Trotz seiner umstrittenen Äußerungen sprach der Berliner Vorstand der Piraten dem Landeschef Semken das Vertrauen aus. Dann plauderte er Interna aus – und trat nun zurück.

Hatte Probleme sich deutlich nach rechts abzugrenzen: Hartmut Semken. Bild: dpa

BERLIN taz | Es ist das Ende eines Missverständnisses. Nach wochenlangen Querelen trat der Berliner Piraten-Landeschef Hartmut Semken in der Nacht zu Mittwoch zurück - nach gerade mal zweieinhalb Monaten im Amt.

Auslöser war eine scheinbare Lappalie: Eine Email, die der 45-Jährige aus einer nichtöffentlichen Vorstandssitzung am letzten Donnerstag einem Spiegel-Journalisten geschrieben hatte – entgegen einer Absprache, dort nicht mit der Presse zu kommunizieren. „Der König ist nicht tot! Und weigert sich weiterhin, zurückzutreten", textete der Piratenchef. Vom Vorstand später zur Rede gestellt, bestritt Semken, die Email aus der Sitzung geschrieben zu haben. Dienstagnacht räumte er dies aber intern als Lüge ein.

Gegenüber der taz bestätigte Semken seinen Rücktritt. Die Gründe wollte er erst am Abend auf einer eigens einberufenen Vorstandssitzung benennen. Von Parteifreunden soll er sich in einer Email am frühen Mittwochmorgen mit den Worten „ich bin politisch tot, unhaltbar, raus" verabschiedet haben.

Datensätze:

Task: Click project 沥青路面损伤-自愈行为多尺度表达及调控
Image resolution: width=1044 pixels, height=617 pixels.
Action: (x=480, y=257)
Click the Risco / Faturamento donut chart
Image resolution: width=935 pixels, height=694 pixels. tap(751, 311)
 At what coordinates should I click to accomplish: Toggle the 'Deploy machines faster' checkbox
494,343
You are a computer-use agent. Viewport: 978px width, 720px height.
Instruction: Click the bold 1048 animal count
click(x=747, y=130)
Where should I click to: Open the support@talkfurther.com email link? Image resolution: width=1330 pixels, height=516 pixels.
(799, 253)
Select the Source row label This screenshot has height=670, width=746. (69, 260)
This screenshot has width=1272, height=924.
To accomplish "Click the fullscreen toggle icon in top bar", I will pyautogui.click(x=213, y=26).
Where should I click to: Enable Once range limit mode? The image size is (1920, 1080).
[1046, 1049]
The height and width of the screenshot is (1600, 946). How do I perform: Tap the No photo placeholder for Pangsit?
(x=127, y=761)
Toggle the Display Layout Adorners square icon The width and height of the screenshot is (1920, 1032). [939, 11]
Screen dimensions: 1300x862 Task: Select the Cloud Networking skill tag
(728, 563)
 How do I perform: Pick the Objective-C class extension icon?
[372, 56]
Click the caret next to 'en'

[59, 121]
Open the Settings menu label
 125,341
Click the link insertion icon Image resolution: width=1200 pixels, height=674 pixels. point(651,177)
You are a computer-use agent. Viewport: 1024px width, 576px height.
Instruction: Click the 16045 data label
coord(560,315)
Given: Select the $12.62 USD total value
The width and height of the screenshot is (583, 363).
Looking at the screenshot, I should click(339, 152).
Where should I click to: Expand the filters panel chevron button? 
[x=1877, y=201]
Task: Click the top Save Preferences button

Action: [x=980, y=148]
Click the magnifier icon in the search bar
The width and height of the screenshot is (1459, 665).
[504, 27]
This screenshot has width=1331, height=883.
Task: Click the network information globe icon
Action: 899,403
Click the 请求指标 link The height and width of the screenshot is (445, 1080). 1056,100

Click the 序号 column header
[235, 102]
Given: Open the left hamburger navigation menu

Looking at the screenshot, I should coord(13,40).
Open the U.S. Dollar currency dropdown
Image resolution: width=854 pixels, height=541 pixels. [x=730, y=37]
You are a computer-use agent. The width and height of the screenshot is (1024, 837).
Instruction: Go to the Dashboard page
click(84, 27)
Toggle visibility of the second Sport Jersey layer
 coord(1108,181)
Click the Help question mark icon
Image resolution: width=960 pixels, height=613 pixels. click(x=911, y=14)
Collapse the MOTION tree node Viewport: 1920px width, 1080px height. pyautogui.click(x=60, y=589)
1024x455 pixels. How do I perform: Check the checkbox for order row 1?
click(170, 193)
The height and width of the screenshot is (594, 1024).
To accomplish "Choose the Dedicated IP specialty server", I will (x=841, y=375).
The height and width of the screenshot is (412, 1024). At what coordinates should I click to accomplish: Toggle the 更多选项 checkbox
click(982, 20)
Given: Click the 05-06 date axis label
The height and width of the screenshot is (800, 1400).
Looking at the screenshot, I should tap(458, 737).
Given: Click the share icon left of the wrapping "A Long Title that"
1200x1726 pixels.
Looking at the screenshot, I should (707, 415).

:: AUFGABE ::
Schreiben Sie den Bericht über den Rücktritt des Berliner Piraten-Landeschefs Hartmut Semken weiter und beginnen Sie direkt nach seinem letzten Satz. Die Datensätze werden hier nicht gebraucht.

:: ANTWORT ::
Der Landesvorstand der Berliner Piraten teilte nur knapp mit, dass Semken „die Unwahrheit“ gesagt habe, was seine Email an den Spiegel betraf. „Wir hatten Hartmut bis zuletzt unterstützt, begrüßen aber, dass er die Konsequenzen gezogen hat.“

„Unhaltbar“ geworden

Die Berliner Piraten zeigten sich in ersten Reaktionen von dem Schritt überrascht. Noch am Dienstagabend hatte sich der Vorstand auf einer öffentlichen Sitzung gegen einen Rücktritt Semkens ausgesprochen. Mit dem neuerlichen Vorfall aber, so heißt es aus der Partei, sei Semken „unhaltbar" geworden. Piraten-Bundeschef Bernd Schlömer sagte, Semken habe die „richtigen Schlüsse" gezogen. Er hoffe, „dass dieser mutige Schritt für Ruhe im Berliner Landesverband sorgen wird".

Schon die Wahl Semkens zum Landeschef im Februar hatte in der Partei viele überrascht. Langjährige Mitglieder hatten mit der damaligen Schatzmeisterin Katja Dathe als neue Vorsitzende gerechnet – die Basis entschied sich für Semken. Der vergräzte nach dem Votum zuerst die Piraten-Fraktion im Berliner Abgeordnetenhaus, über deren Arbeit er sich „nicht begeistert“ äußerte.

Dann sorgte Semken mit Blogeinträgen für Unmut, in denen er sich gegen den Ausschluss rechtsextremer Parteimitglieder aussprach und Neonazi-Gegner als eigentliches Problem der Piraten bezeichnete. Später irritierte Semken, als er sich „nach Verfassungsschutzdefinition“ einen „Linksextremisten“ nannte, da er die Utopie einer Gesellschaft verfechte, in der niemand Macht über einen anderen Menschen ausübe.

Drei einflussreiche Parteimitglieder, darunter der Abgeordnete Oliver Höfinghoff, hatten schon Mitte April den Rücktritt von Semken gefordert: Dieser sei „offensichtlich komplett überfordert“. Höfinghoff sagte, dass Semken dies nun offenbar selbst erkannt habe. „Von daher ist der Rücktritt eine richtige Entscheidung.“

Neuwahl des Landesvorstands?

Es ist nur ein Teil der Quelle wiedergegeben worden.